TASK TO COMPLETE: Write out the line with "Instruction: Adjust the See-through slider" and every later line through the end of the data below, exactly as given, with no pictures in the copy.
[[ GIVEN RECORDS, beginning ]]
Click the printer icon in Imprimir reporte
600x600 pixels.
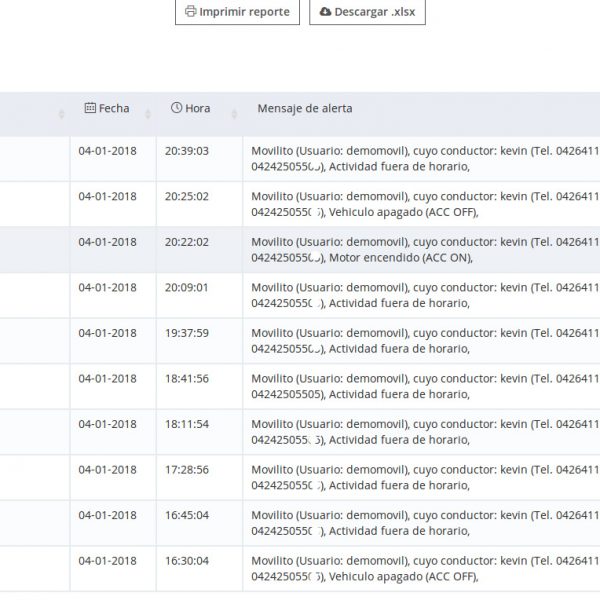point(191,13)
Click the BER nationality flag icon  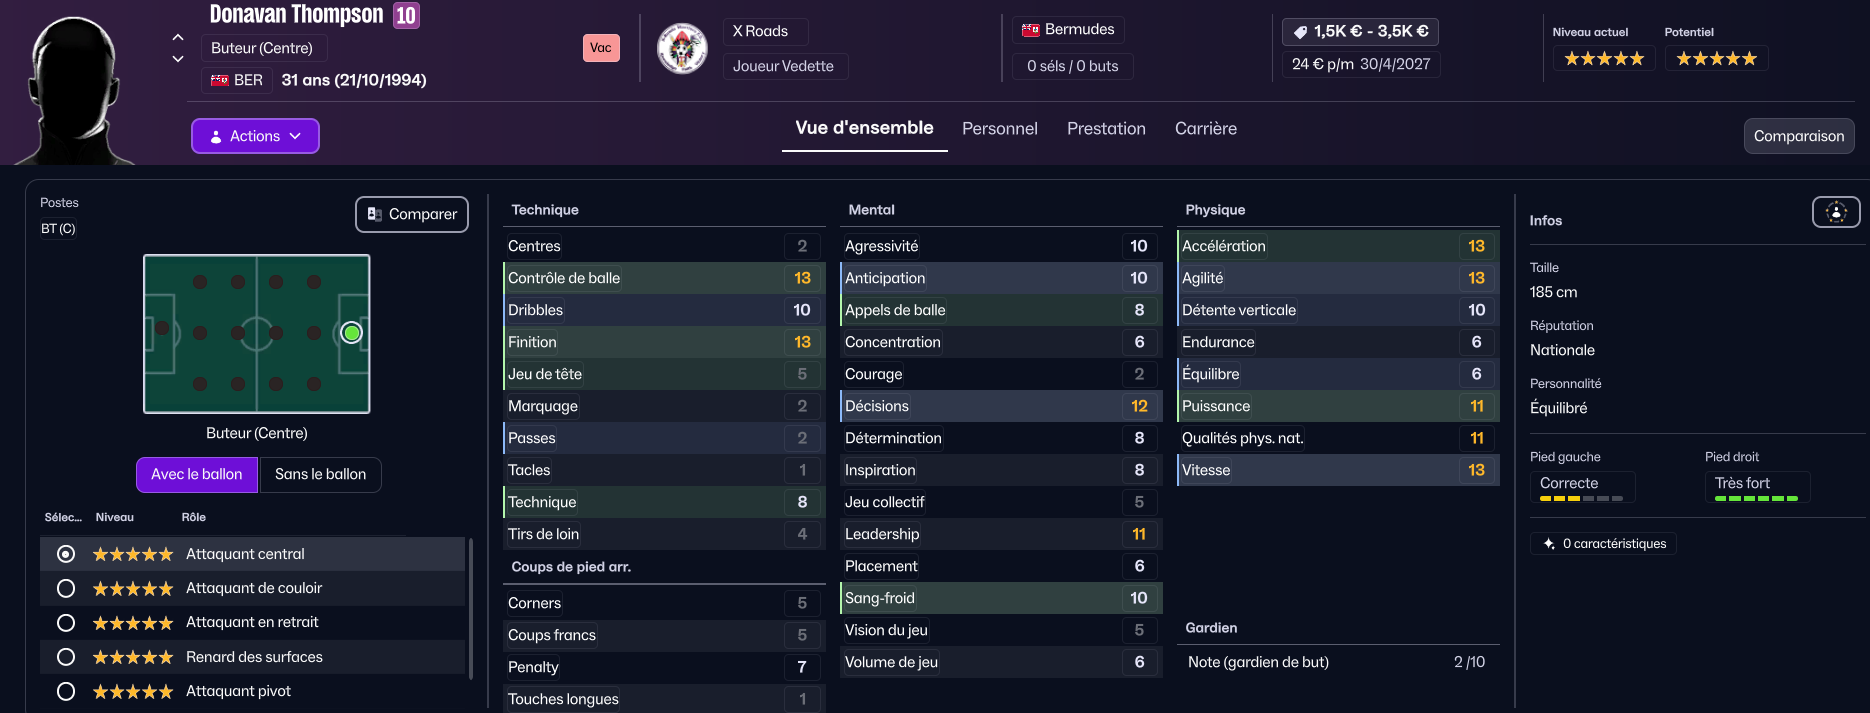point(220,80)
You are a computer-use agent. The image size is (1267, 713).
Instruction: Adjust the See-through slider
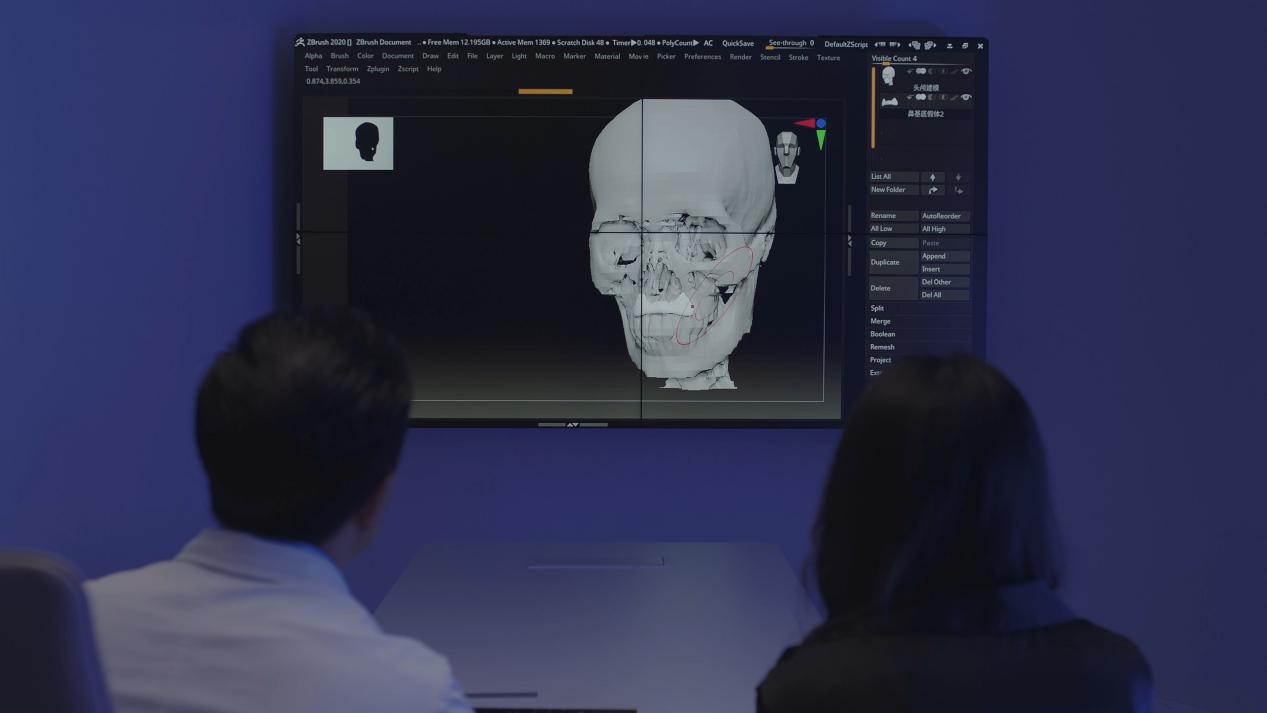tap(790, 44)
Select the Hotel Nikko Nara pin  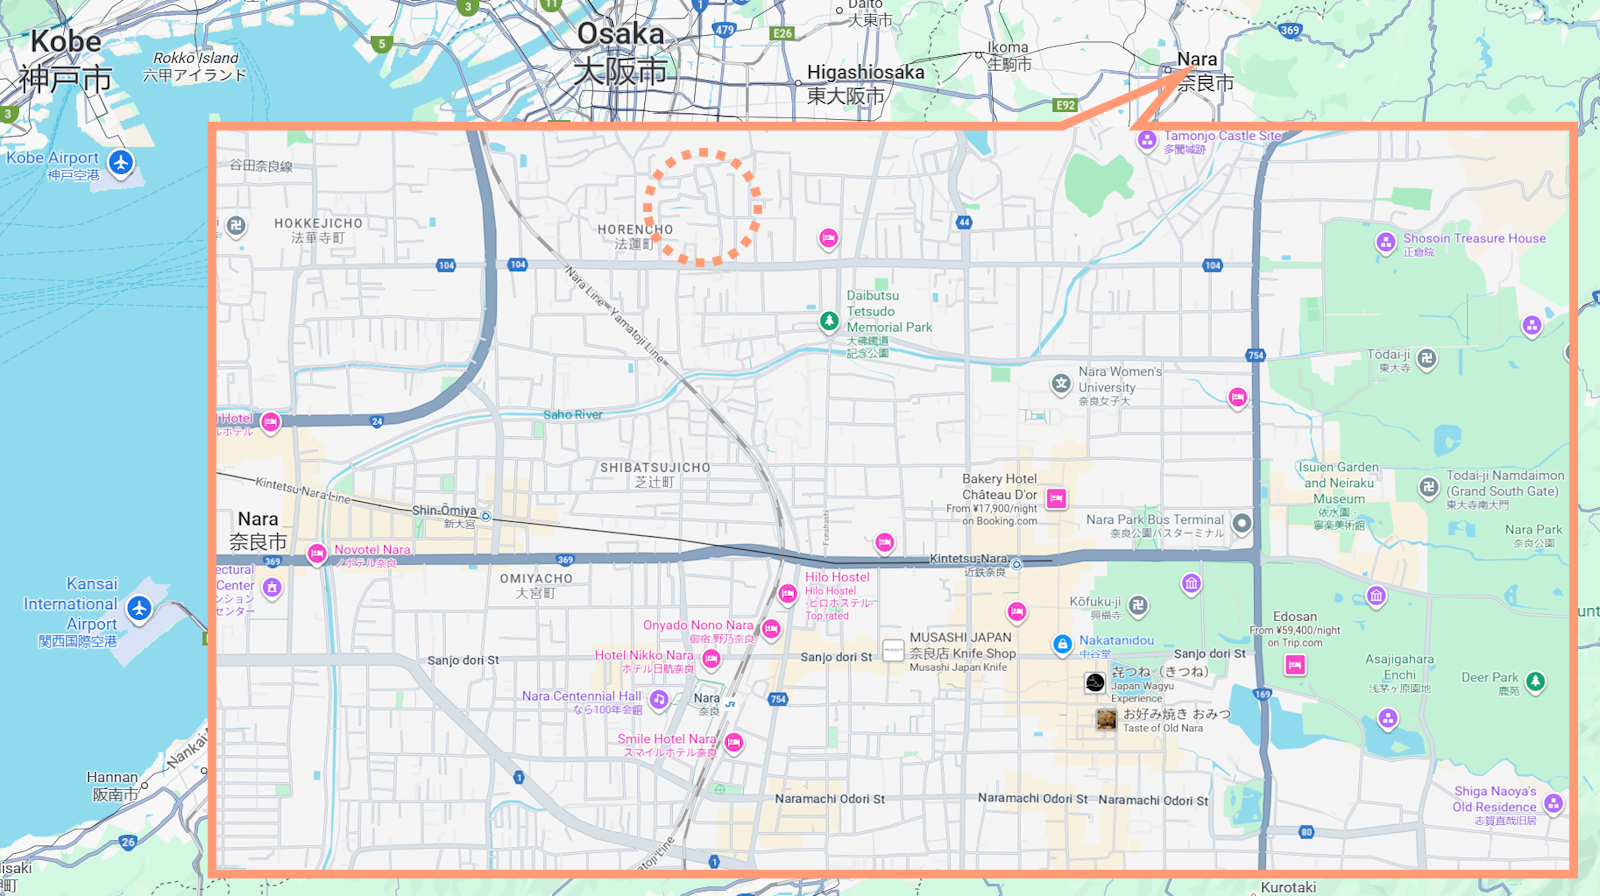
[[ GIVEN RECORDS, end ]]
ANSWER:
Instruction: Adjust the See-through slider
tap(790, 44)
Select the Hotel Nikko Nara pin  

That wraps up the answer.